> [EXTRAIT DU DOCUMENT]
□ □ □ □ □ □ □
On connaît ma thèse. J’ai prétendu que dans le moment difficilement mesurable qui s’est écoulé entre la chute du ciel de lit et la récupération totale de la conscience, Maury avait fort bien pu construire de toutes pièces un rêve dont l’accident en question aurait été le déterminant. On peut concevoir aussi, et cette explication me semble préférable, parce qu’elle côtoie de plus près la normale, qu’il a affectivement rêvé les scènes diverses qu’il énumère, cela à la suite d’une lecture ou d’un entretien sur les faits sinistres de la Révolution. Que l’on suppose alors qu’au bout de ce défilé d’images, qui ont marché tout naturellement dans l’ordre même de l’histoire, l’accident relaté soit intervenu aussitôt il aura créé la scène de l’exécution. Maury aura lié la scène aux autres et rapporté le tout au choc subi.

Nul doute pour moi que l’auteur, par une confusion ici bien naturelle, n’ait amalgamé et simultanéisé des scènes qui ont été distinctes et successives, n’ait fait totale une cause qui n’a été que partielle. Dans l’interprétation de Maury il faut croire de deux choses l’une ou que l’accident a produit une sorte de déclanchement à rebours, une action rétrograve allant de la scène de la guillotine à la comparution devant le tribunal de Fouquier-Tinville, et c’est bien peu probable ou qu’il a provoqué la scène initiale, laissant les images se dérouler dans l’ordre normal mais dans ce cas l’on ne saisit plus le rapport existant entre le coup reçu et cette simple comparution devant un tribunal. On le voit, l’explication de Maury empile l’extraordinaire sur l’extraordinaire. C’est pourquoi j’ai proposé qu’on la rejetât. Dans le conflit de mes idées nocturnes, je n’ai jamais remarqué ce fait d’excessive, de prodigieuse accélération ; j’en ai vu d’autres mais qui ne sont pas celui-là. J’en indiquerai les principaux au cours de cette étude.
□ □ □ □ □ □ □
> [DONNÉES FOURNIES]
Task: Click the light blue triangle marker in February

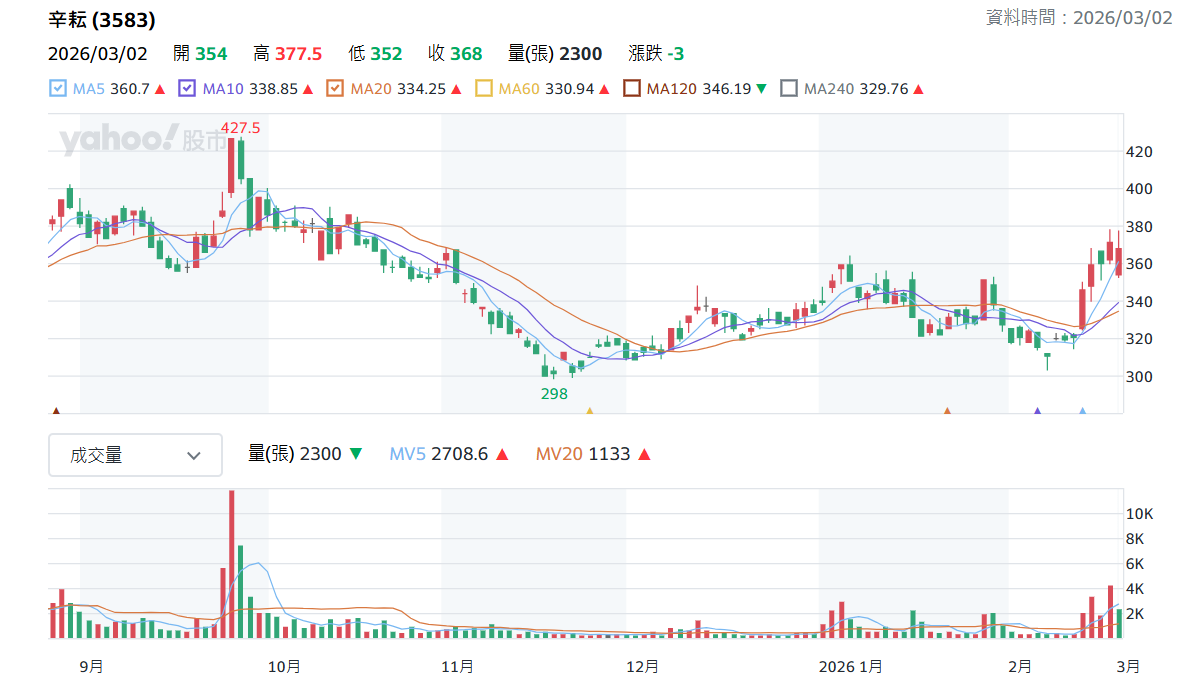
□ □ □ □ □ □ □
> [OBJECTIFS]
1. Dans l'extrait sur le rêve de Maury, quel est le tribunal devant lequel se déroule la comparution ?
2. Reprenez l'extrait sur le rêve de Maury et poursuivez-le à partir de sa dernière phrase.

> [RÉPONSES ATTENDUES]
1. Le tribunal de Fouquier-Tinville.

2.
Je rêve en général beaucoup et de façon curieuse parfois. J’ai des songes où naturellement triomphe l’absurde, où exulte le bizarre mais [p. 61] qui s’ordonnent souvent en groupes d’apparence logique. Ils n’excluent pas tout raisonnement ni toute cohérence. Seulement ce raisonnement et cette cohérence sont de qualité inférieure, de valeur enfantine, pourrais-je dire. Je regrette à ce propos de n’avoir pas fait pour mes rêves ce que Maury a fait pour les siens. J’en eusse rapporté plusieurs où l’analyse eût découvert des éléments d’intérêt. Tout de même j’en puis offrir un qui est rigoureusement exact parce qu’il a été écrit au moment du réveil. Ce rêve ouvre un roman que je compte publier sous peu : ce détail expliquera sa forme un peu gongorisante parfois. Mais la phrase n’enlève rien à la vérité du fond.

« Je cheminais sur une route que bordaient de cyclopéennes architectures, tout une série géante de Chillabaram et d’Ang-Kor. Tout de suite l’envie me saisit de m’aventurer parmi ces ruines, car j’avais le sentiment de pénétrer dans un monde vierge, interdit à mes frères humains.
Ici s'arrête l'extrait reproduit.